▸ **Task instructions**
Scan the records for the line containing "Instruction: Select the"; extract it and all later lines, verbatim, through the end, and nothing before it.

(Dataset excerpts)
-- Opening Marker --

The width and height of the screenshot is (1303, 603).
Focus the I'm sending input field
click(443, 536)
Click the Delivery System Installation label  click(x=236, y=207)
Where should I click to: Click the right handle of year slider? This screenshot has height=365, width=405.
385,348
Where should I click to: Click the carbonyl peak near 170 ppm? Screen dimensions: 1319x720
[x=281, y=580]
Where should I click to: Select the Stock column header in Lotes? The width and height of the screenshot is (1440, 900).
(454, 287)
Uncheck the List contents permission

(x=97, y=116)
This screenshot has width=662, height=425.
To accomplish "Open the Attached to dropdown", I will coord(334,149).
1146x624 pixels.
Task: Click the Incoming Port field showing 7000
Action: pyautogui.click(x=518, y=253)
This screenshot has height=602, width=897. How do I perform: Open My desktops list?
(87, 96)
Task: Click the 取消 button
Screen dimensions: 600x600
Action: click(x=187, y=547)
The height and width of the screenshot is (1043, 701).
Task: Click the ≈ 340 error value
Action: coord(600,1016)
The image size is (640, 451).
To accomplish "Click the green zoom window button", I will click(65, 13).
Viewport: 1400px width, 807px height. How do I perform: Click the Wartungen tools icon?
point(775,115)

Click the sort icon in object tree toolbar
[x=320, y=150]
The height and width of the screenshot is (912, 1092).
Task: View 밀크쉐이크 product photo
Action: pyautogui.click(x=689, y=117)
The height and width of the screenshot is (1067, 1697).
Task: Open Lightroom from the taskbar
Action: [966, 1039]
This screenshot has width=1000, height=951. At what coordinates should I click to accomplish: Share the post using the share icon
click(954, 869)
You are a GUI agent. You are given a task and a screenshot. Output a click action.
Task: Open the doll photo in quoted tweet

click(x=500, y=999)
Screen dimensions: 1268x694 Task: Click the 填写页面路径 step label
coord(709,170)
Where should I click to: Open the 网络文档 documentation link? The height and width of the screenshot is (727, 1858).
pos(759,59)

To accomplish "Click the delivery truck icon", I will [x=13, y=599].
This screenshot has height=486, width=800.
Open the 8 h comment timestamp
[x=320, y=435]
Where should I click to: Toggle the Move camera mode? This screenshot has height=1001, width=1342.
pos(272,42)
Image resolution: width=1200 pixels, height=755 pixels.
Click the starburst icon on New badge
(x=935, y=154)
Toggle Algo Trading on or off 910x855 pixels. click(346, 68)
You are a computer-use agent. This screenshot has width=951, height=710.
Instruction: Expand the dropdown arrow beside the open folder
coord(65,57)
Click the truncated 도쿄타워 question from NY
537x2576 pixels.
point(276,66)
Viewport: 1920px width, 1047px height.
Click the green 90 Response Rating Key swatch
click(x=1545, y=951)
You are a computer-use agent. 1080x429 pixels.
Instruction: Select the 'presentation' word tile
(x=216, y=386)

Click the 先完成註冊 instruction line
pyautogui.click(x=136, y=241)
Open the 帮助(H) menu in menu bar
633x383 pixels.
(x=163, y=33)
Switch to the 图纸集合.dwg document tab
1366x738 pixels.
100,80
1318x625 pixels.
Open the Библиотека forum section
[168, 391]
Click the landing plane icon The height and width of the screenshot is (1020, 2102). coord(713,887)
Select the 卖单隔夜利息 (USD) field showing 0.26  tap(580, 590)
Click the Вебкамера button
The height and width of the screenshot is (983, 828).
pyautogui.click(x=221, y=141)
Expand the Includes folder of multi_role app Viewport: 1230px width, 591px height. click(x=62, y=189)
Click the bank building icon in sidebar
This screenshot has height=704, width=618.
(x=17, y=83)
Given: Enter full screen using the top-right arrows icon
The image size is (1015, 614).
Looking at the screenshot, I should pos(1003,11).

-- Closing Marker --

▸ **Exercise answer**
Instruction: Select the 'presentation' word tile
(x=216, y=386)

Click the 先完成註冊 instruction line
pyautogui.click(x=136, y=241)
Open the 帮助(H) menu in menu bar
633x383 pixels.
(x=163, y=33)
Switch to the 图纸集合.dwg document tab
1366x738 pixels.
100,80
1318x625 pixels.
Open the Библиотека forum section
[168, 391]
Click the landing plane icon The height and width of the screenshot is (1020, 2102). coord(713,887)
Select the 卖单隔夜利息 (USD) field showing 0.26  tap(580, 590)
Click the Вебкамера button
The height and width of the screenshot is (983, 828).
pyautogui.click(x=221, y=141)
Expand the Includes folder of multi_role app Viewport: 1230px width, 591px height. click(x=62, y=189)
Click the bank building icon in sidebar
This screenshot has height=704, width=618.
(x=17, y=83)
Given: Enter full screen using the top-right arrows icon
The image size is (1015, 614).
Looking at the screenshot, I should pos(1003,11).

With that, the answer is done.